The budget bill itself cites that requiring local governments to follow those provisions (versus just giving them the option) has financial implications for the state. In 2011, the Commission on State Mandates decided that the state would reimburse local governments for certain public records costs. This decision came from a voter-approved initiative that required the state to repay local governments for state-mandated measures. Perhaps this is why the legislature thought that destabilizing local-records access could be a cost-saving measure, one that simply saved the state money by ensuring that fewer records-related reimbursements have to be paid.
Is the current law really costing the state money though?
It’s actually unclear at this point whether local governments are billing the state for public records costs and what costs they might be billing. Some articles suggest local governments charge the state for the staff time spent responding to requests, while others suggest local governments have yet to send a single bill to the state.
One thing that different sources agree on is that — whether or not the state has received any bills — it has not yet paid them. Part of the reason is that there appear to be no guidelines yet for what public records costs local governments are even eligible to reimbursed for by the state, though it looks like the Commission on State Mandates is working on addressing that.
So where did the purported “tens of millions” of dollars in savings come from when the proposal to cut requirements was made?
This figure is attributed to the California’s Legislative Analyst’s Office, and at least one article states the figure is based on estimates for the costs of a similar reimbursement arrangement under the state’s public meetings act.
Then comes this figure: that estimated $10-20 million in savings by eliminating public records requirements would only amount to 0.02 percent percent of the state’s general-fund budget — and the state has a $1.1 billion surplus.
This isn’t the first time the state has looked at trying to find savings by cutting back transparency requirements for local governments.
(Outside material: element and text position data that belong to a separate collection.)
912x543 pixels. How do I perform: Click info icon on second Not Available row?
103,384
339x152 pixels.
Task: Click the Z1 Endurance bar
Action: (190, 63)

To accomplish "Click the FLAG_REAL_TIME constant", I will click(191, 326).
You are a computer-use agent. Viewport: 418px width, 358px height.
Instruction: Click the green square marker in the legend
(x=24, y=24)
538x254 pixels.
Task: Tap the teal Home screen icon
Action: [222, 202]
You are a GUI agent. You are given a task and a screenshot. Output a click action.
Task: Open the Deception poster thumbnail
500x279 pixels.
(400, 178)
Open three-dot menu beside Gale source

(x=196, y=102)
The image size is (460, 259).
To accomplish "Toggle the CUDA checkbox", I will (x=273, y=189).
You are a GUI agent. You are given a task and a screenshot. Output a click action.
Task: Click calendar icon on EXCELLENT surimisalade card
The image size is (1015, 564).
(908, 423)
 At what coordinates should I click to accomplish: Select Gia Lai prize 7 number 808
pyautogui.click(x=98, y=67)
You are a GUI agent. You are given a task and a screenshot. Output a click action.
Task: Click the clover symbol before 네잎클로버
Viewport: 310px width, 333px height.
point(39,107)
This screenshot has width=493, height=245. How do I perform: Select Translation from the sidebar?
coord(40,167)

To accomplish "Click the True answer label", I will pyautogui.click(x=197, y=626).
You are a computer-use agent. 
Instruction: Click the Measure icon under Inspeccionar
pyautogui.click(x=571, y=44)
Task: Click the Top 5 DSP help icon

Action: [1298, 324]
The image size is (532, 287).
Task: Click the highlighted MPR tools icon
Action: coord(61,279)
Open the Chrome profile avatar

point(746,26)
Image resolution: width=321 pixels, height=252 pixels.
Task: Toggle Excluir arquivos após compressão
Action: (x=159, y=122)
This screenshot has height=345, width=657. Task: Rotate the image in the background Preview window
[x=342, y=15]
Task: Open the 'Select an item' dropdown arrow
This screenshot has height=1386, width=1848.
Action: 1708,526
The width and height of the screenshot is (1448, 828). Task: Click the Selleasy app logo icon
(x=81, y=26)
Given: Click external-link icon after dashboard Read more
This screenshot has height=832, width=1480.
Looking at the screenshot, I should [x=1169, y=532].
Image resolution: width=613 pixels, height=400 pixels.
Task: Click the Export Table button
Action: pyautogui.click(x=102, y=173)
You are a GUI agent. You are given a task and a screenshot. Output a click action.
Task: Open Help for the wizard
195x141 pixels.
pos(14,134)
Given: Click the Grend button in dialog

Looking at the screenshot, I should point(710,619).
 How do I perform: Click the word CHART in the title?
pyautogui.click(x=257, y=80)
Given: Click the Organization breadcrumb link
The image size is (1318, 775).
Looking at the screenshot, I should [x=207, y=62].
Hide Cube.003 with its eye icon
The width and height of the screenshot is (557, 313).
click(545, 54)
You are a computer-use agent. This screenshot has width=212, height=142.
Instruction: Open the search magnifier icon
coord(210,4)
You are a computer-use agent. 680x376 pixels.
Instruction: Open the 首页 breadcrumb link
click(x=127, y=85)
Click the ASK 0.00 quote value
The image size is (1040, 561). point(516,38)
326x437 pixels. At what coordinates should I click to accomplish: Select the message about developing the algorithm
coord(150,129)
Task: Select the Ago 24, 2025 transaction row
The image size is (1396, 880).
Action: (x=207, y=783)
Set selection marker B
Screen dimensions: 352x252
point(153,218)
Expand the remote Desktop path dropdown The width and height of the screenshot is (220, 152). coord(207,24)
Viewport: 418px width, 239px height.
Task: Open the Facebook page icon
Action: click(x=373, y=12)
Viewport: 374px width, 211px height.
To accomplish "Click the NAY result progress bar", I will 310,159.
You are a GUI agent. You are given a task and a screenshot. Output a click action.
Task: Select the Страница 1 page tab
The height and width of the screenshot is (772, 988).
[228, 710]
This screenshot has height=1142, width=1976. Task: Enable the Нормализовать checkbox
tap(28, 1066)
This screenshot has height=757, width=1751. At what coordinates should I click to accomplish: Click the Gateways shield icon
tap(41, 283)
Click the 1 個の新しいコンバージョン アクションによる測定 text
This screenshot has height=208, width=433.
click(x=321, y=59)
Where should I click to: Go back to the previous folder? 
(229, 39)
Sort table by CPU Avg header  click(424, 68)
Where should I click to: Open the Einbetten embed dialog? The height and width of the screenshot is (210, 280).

Last year, the state rolled back its public meetings requirements for local governments as part of the 2012 budget bill. The reasoning was, again, that the state was on the hook for costs related to a mandate: specifically for the posting of meeting agendas and minutes.
State officials say local governments have never stopped following state-mandated measures, even after they are no longer mandated. That was part of the defense for trying to scrap the public records requirements this year.
We understand that many state and local governments are looking to save money, but transparency programs don’t have to be expensive and they should never find their way to the chopping block without careful consideration of what their elimination might mean. Access to public records empowers journalists to uncover stories like the corruption in Bell, where elected officials were giving themselves unheard-of raises. It also leads to investigations like the one uncovering safety concerns caused by deficient materials used on the Bay Bridge.
There might be changes that could be made to eliminate the state’s financial stake in the public records process, if that is all it is looking to do. In fact, the legislature is now looking at a proposed constitutional amendment that would shift the costs from the state to the local governments, while maintaining strong language for providing public records. The language for this amendment remains to be seen, of course, but the legislature has a chance to do something right here.It’s when times get tough that people need access to information more than ever. And as long as a state has determined to be involved in the way its local governments administer that access, then it is up to that state to ensure that the people’s right to know is preserved — not damaged.
We hope the state legislature and executive branch will take this opportunity to continue to ensure strong measures for transparency and accountability at all levels of government, regardless of what financial ties are decided upon.